Vision, Evolution, Computation
How do synapses, neurons and networks enable ‘function’, and how can they rearrange to meet new sensory and behavioural demands on evolutionary timescales? To address these questions, we link state-of-the-art approaches in systems and computational neuroscience with behavioural and sensory ecology, while also drawing on connectomics, transcriptomics and genetic manipulation. Our model systems include zebrafish and mice, as well as birds, frogs, and sharks.
Evolution of Vision
All vertebrate retinas follow a common circuit blueprint, yet different species show striking specialisations that reflect their visual ecology. Many retinal circuits appear deeply conserved, while key properties are tuned to the sensory demands of each species. Understanding how lifestyle and evolutionary history shape these networks requires comparisons across animals, including non-model species. Alongside our core work on zebrafish vision, we therefore regularly explore the visual systems of other animals.

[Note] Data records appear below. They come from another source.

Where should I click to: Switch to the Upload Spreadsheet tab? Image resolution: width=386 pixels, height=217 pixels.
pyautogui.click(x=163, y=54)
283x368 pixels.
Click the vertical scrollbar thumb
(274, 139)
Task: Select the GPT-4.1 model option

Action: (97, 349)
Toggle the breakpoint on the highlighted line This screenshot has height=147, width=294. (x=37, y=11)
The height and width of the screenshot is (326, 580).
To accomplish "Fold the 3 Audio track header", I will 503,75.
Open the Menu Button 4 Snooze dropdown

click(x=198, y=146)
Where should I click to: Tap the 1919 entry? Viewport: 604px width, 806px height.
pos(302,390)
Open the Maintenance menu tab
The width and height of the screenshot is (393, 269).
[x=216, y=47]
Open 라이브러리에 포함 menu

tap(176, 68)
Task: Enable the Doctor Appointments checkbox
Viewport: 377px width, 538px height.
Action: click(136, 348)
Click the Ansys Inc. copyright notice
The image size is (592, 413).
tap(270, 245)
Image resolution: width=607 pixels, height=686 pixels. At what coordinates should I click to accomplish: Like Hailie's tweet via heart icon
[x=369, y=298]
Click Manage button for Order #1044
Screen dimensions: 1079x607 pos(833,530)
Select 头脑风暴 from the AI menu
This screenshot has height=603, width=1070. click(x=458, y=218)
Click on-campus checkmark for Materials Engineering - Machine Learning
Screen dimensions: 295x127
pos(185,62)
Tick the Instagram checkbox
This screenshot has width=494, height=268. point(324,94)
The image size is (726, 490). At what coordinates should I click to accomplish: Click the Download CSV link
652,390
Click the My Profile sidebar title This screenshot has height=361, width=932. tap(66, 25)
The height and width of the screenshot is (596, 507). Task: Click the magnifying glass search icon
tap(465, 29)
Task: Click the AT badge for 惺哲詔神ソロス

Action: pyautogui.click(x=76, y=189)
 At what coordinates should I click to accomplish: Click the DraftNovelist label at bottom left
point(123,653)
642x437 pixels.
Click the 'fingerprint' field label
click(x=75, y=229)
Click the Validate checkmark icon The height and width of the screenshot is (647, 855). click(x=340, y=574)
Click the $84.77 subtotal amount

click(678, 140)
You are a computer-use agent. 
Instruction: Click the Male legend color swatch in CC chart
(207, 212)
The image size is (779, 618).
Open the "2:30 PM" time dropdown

"Rethinking" colour vision
During the age of the dinosaurs, early mammals adopted a largely nocturnal lifestyle and lost several ancestral cone photoreceptor types. As a result, most mammals today have only two cone classes, whereas many other vertebrates, including fish, birds, reptiles and amphibians, retain four or more. These extra cones are often described as enabling animals to see more colours. However, growing evidence suggests a different view: cone types act as parallel feature channels that sample different parts of the visual spectrum and support specialised visual computations.
Synaptic computation
The computational power of retinal networks is deeply rooted in their synaptic architecture. The highly specialised ribbon-type synapses of photoreceptors and bipolar cells receive a myriad of feedback and feed-forward signals through the network, making them probably the most important computational locus of the circuit. Using 2-photon imaging of voltage, calcium and synaptic release signals in vivo we aim to probe the visual response properties of retinal synapses towards a better understanding of locally visual signal transformations.
The natural visual world of animals
All sensory systems are specialised to best serve an animal’s sensory-ecological niche, and vision is no exception. Here, specialisations range from basic anatomy all the way down to the tuning individual synapses and microcircuits. To understand what natural sensory demands and pressures shape requires measurements of natural visual worlds, including systematic variations in space, time and wavelength composition. We use custom camera and hyperspectral scan-systems to survey visual information available to animals in nature.
Retinal coding
The retina breaks light patterns into increasingly specific internal representations of the visual world. Spike trains of retinal gamglion cells (RGCs), the retina’s only output neurons, retain only a tiny fraction of original visual input to form a sparse but information rich retinal code. Within the retina, interactions between five principal neuron classes, each comprised of several types, fundamentally shape the response properties of individual pathway elements. We study the gradual evolution of feature extraction as visual information trickles through the retinal network.
Technology development
To probe neuronal function in the living nervous system requires state of the art imaging equipment such as our heavily customised 2-photon microscopes and visual stimulators. Here, we aim to drive current possibilities in optical imaging technology, for example by light-path optimisations or the implementation of custom scan strategies that acknowledge the 3D curvature of biological samples. In parallel, we invest heavily in open hardware approaches to optimise research-grade lab equipment for a fraction of commerical costs.
Why retina?
The retina is probably the most accessible part of the central nervous system. Its entire computational logic can be interrogated in a dish, from patterns of lights as the natural input, to spike trains on the optic nerve as the natural output. Consequently, retinal circuits include some of the best understood computational networks in neuroscience.
The retina is also ancient, and central to the emergence of neurally complex life on our planet. Alongside new locomotor strategies, the parallel evolution of image forming vision in vertebrate and invertebrate lineages is thought to have driven speciation during the Cambrian. This early investment in sophisticated vision is evident in the fossil record and from comparing the retina’s structural make up in extant species. Animals as diverse as eagles and lampreys share the same retinal make up of five classes of neurons, arranged into three nuclear layers flanking two synaptic layers. In fact, some retinal neuron types can be linked across the entire vertebrate tree of life. For example, the photoreceptors in our own eyes can be directly linked to those in eagles and lampreys. And yet, the functions that these photoreceptors serve in each species, and the circuits that they innervate to do so, are almost certainly distinct to acknowledge the vast differences in species-specific visuo-behavioural demands.